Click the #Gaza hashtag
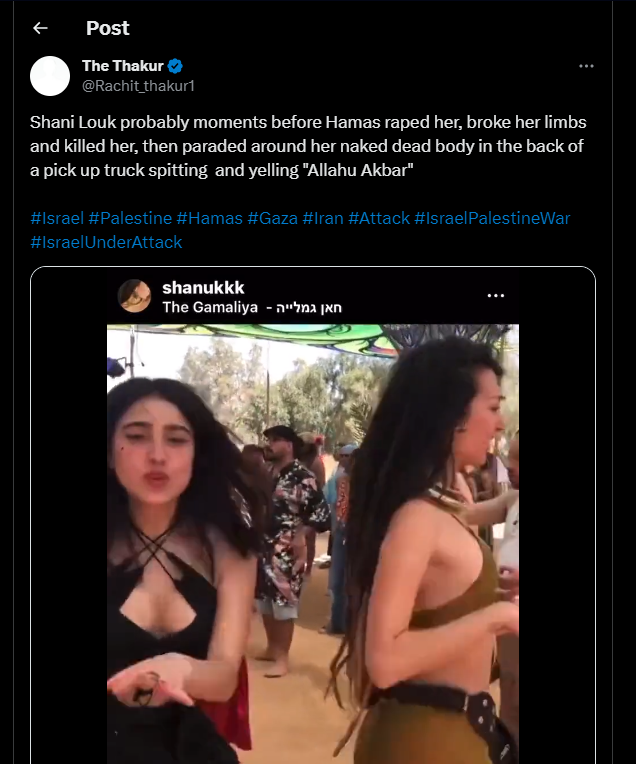coord(270,217)
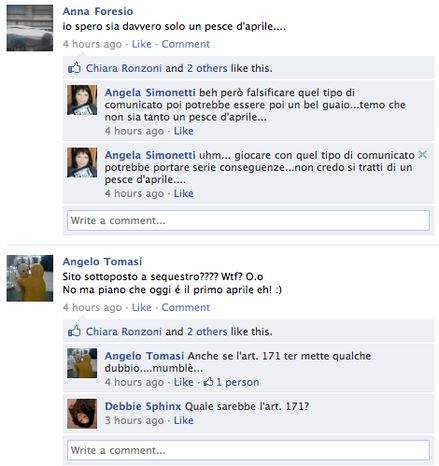Like Debbie Sphinx's comment
The image size is (439, 466).
pyautogui.click(x=183, y=420)
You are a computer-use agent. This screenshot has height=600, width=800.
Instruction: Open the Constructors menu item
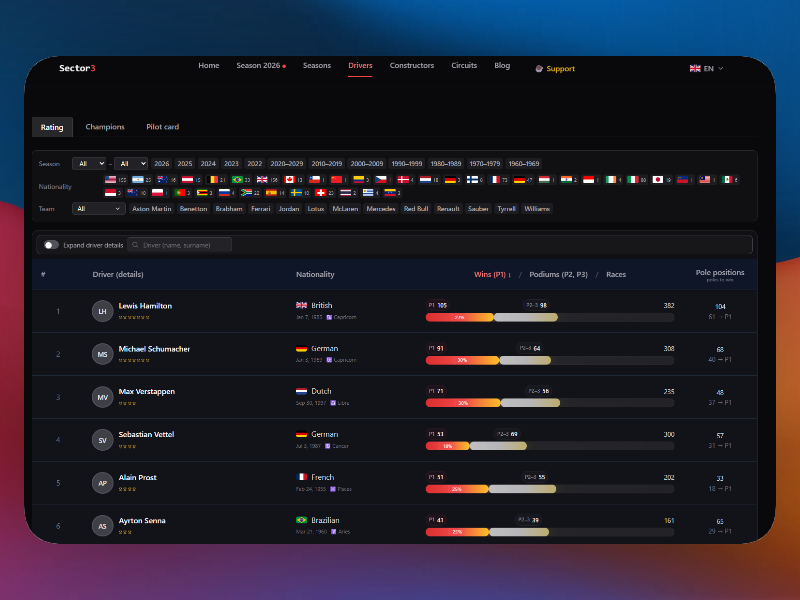[412, 66]
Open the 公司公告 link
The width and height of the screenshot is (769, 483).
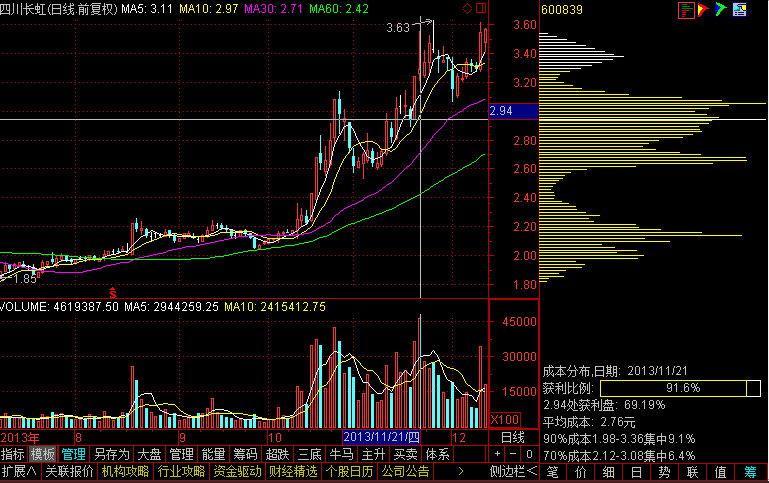coord(406,471)
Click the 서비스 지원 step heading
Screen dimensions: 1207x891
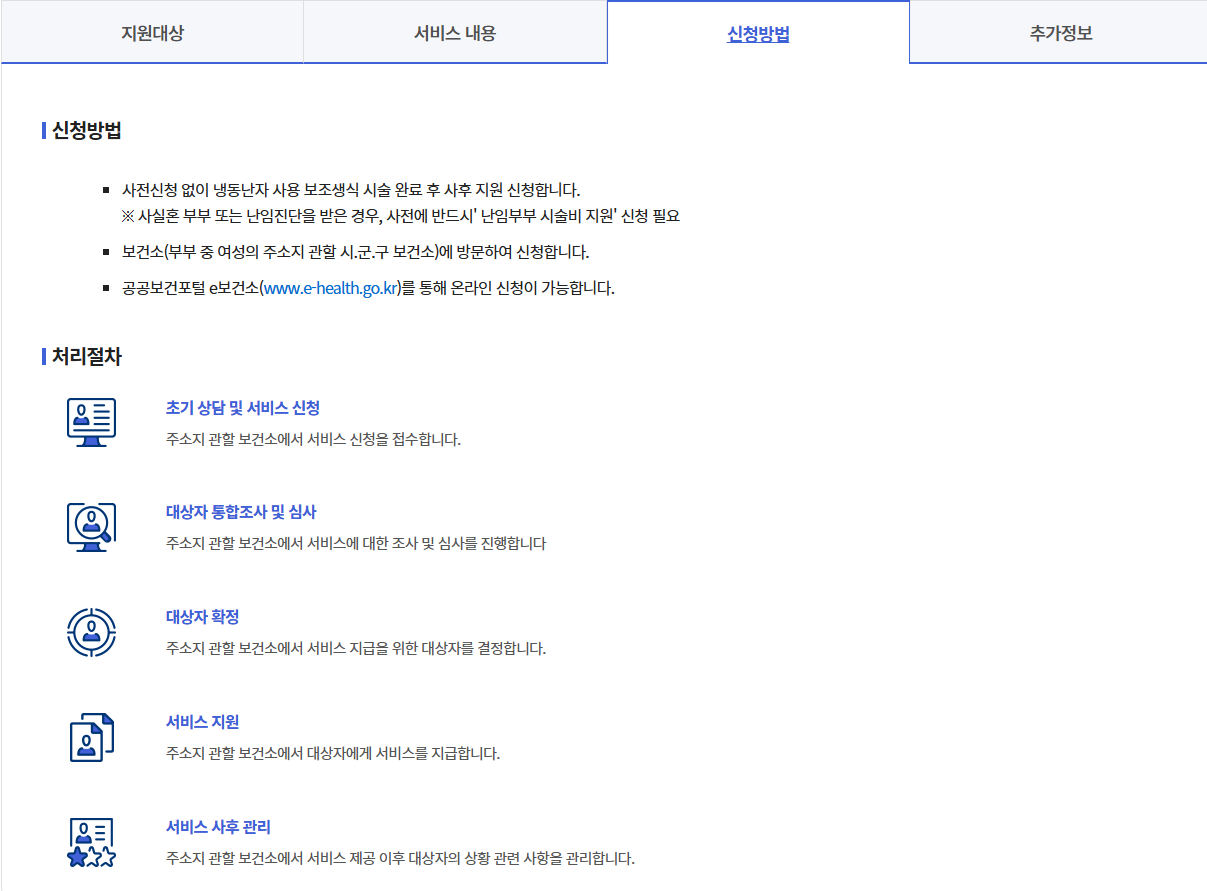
++++++
PROBLEM STATEMENT - Every line of the listing is to be repeated exactly, and the pictures are to be dropped.

TASK RESPONSE -
Click the #Gaza hashtag
coord(270,217)
Like Debbie Sphinx's comment
The image size is (439, 466).
pyautogui.click(x=183, y=420)
You are a computer-use agent. This screenshot has height=600, width=800.
Instruction: Open the Constructors menu item
[412, 66]
Open the 公司公告 link
The width and height of the screenshot is (769, 483).
coord(406,471)
Click the 서비스 지원 step heading
Screen dimensions: 1207x891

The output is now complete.